2. Rotation of Committee Assignments and Chairs. Committee assignments and the designation of committee chairs should be based on each director’s knowledge, interests and areas of expertise. The Board does not favor mandatory rotation of committee assignments or chairs. The Board believes experience and continuity are more important than rotation. Committee members and chairs should be reviewed annually and may be rotated in response to changes in the membership of the Board and in all cases should be rotated only if rotation is likely to increase committee performance.
3. Frequency and Length of Committee Meetings. The committee chair, in consultation with the committee members, will determine the frequency and length of the committee meeting consistent with any requirements set forth in the committee’s charter.

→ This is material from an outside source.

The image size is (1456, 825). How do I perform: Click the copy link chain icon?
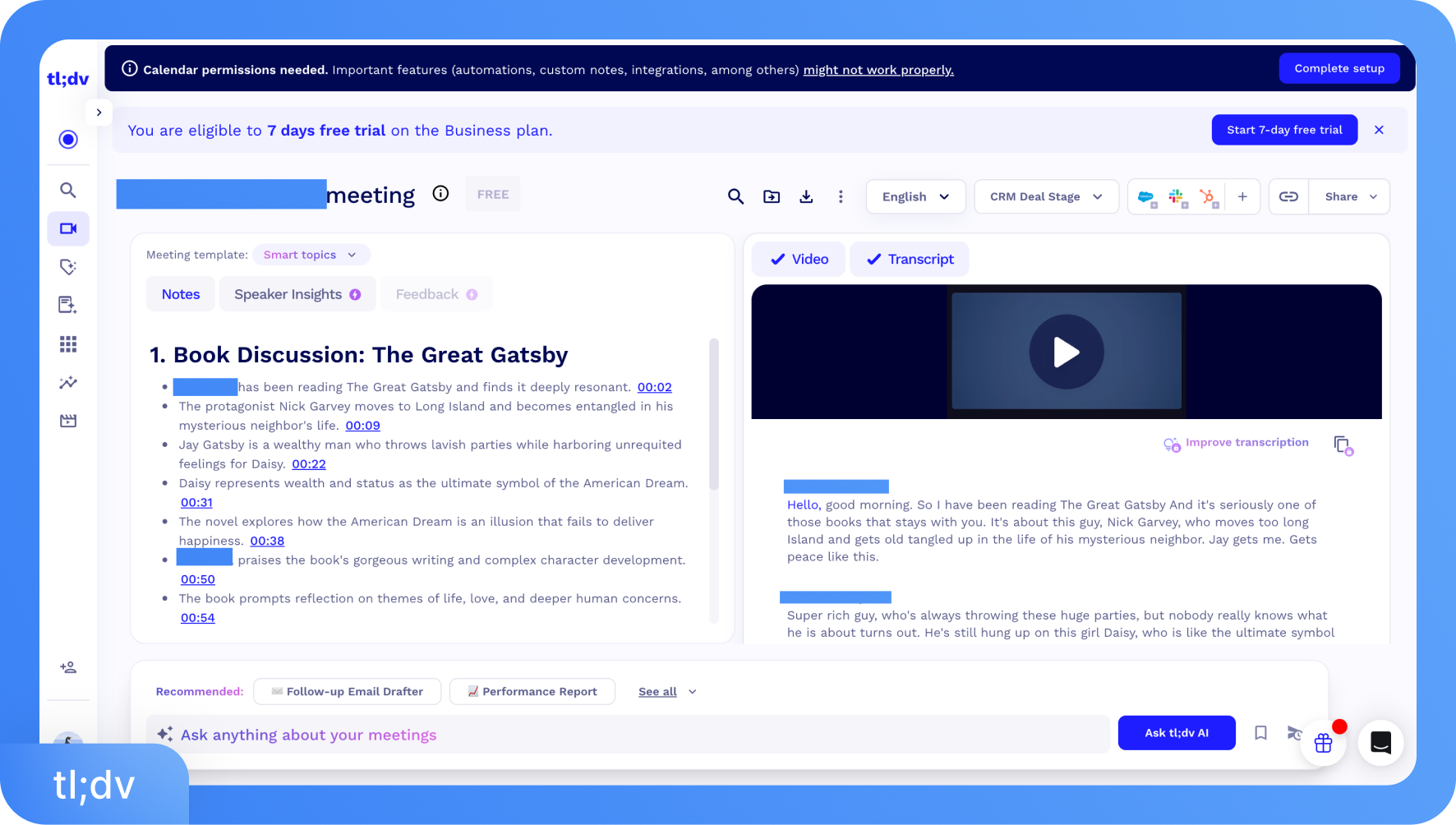tap(1288, 196)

4. Committee Agendas. The committee chair, in consultation with the committee members and management, will develop the committee’s agenda. Any director, however, may recommend the inclusion of specific agenda items for any committee meeting, regardless of whether the director is a member of such committee.
IV. Chief Executive Officer Evaluation
1. CEO Performance Review. At least annually, the non-employee directors will, in conjunction with the Compensation Committee, review the performance of the CEO in light of Actavis’ goals and objectives.

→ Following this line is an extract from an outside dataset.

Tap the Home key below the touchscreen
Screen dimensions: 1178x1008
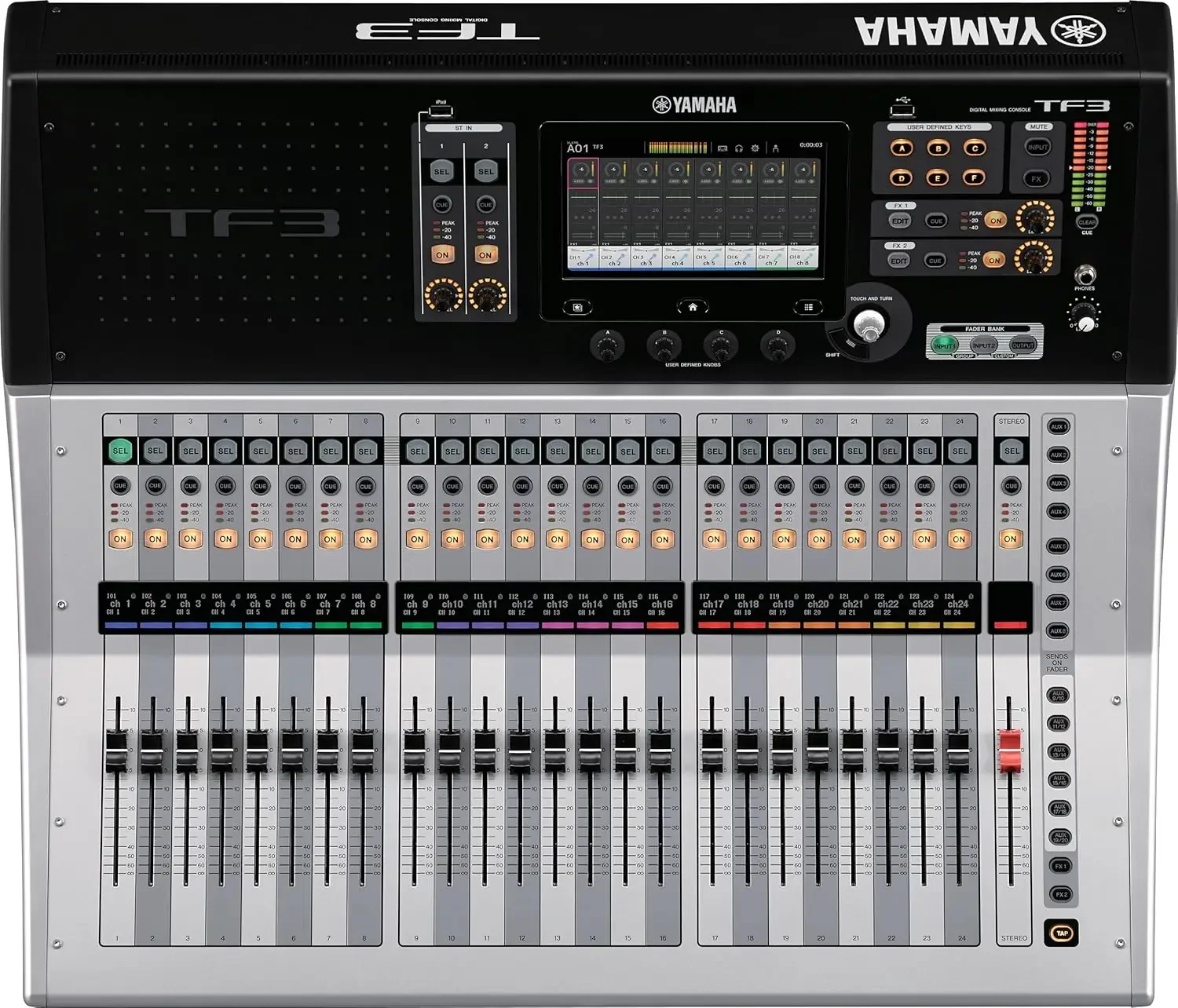coord(693,307)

2. Succession Planning. Periodically, in conjunction with the Compensation Committee, the Board will review succession plans for the CEO and other senior executives. Succession planning will address both succession in the ordinary course and contingency planning in case of unexpected events. The Compensation Committee will conduct an annual review and approve corporate goals and objectives relevant to Chief Executive Officer’s compensation and set the Chief Executive Officer’s compensation level based on this evaluation.
ACTAVIS DIRECTOR INDEPENDENCE STANDARDS
It is the policy of the board of directors (the "Board"), of Actavis, that a majority of the members of the Board (each, a "Director," and together "Directors"), be independent of Actavis and of Actavis's management. For a Director to be deemed "independent," the Board shall affirmatively determine that the Director has no material relationship with Actavis or any member of the senior management of Actavis or his or her affiliates. The Board has adopted the following categorical standards to assist it in the determination of each Director's independence. The Board will determine the independence of any Director with a relationship with Actavis that is not covered by these standards and Actavis will disclose the basis of such determinations and the identity of all directors who have been determined to be independent in Actavis's annual proxy statements.

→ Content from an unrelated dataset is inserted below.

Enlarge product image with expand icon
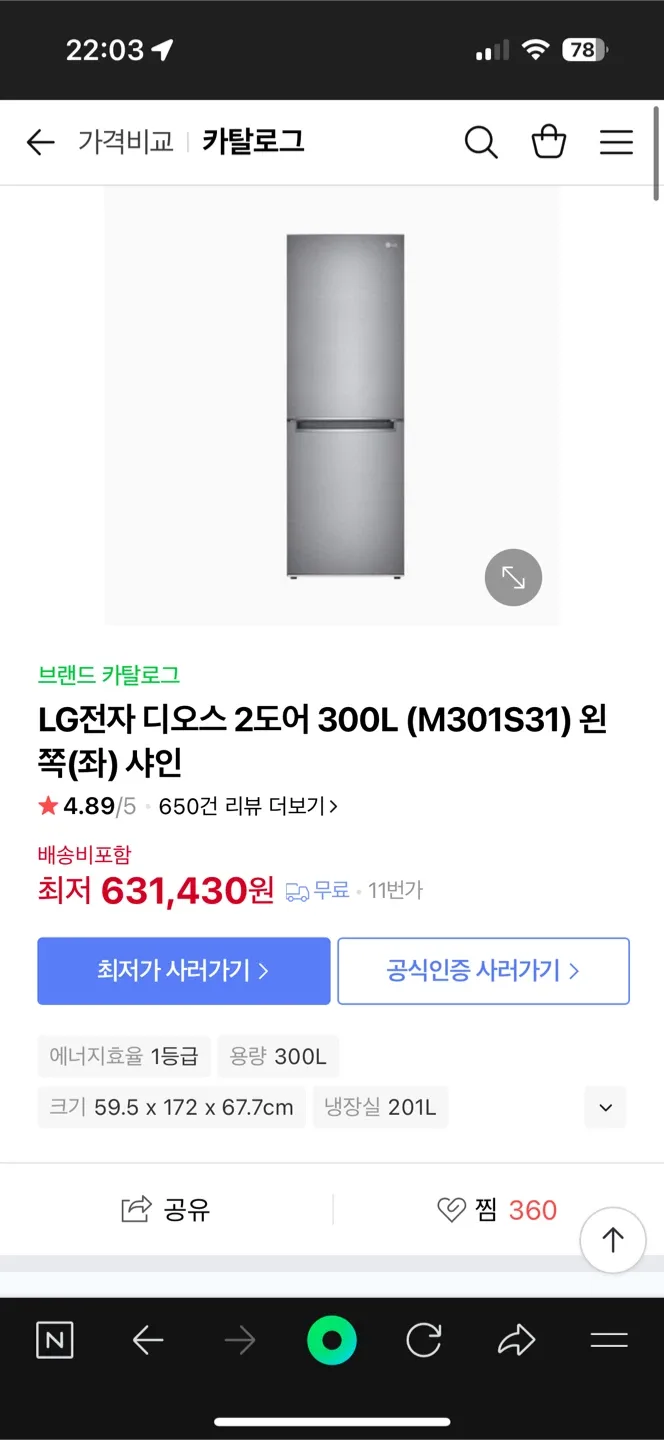Image resolution: width=664 pixels, height=1440 pixels. pyautogui.click(x=513, y=577)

For purposes of these standards:
The Board shall undertake an annual review of the independence of all non-employee Directors. In advance of the meeting at which this review occurs, each non-employee Director shall be asked to provide the Board with full information regarding the Director's business and other relationships with Actavis and with senior management and their affiliates to enable the Board to evaluate the Director's independence. Directors have an affirmative obligation to inform the Board of any material changes in their circumstances or relationships that may impact their designation by the Board as "independent." This obligation includes all business relationships between, on the one hand Directors or members of their immediate family, and, on the other hand, Actavis or members of senior management and their affiliates.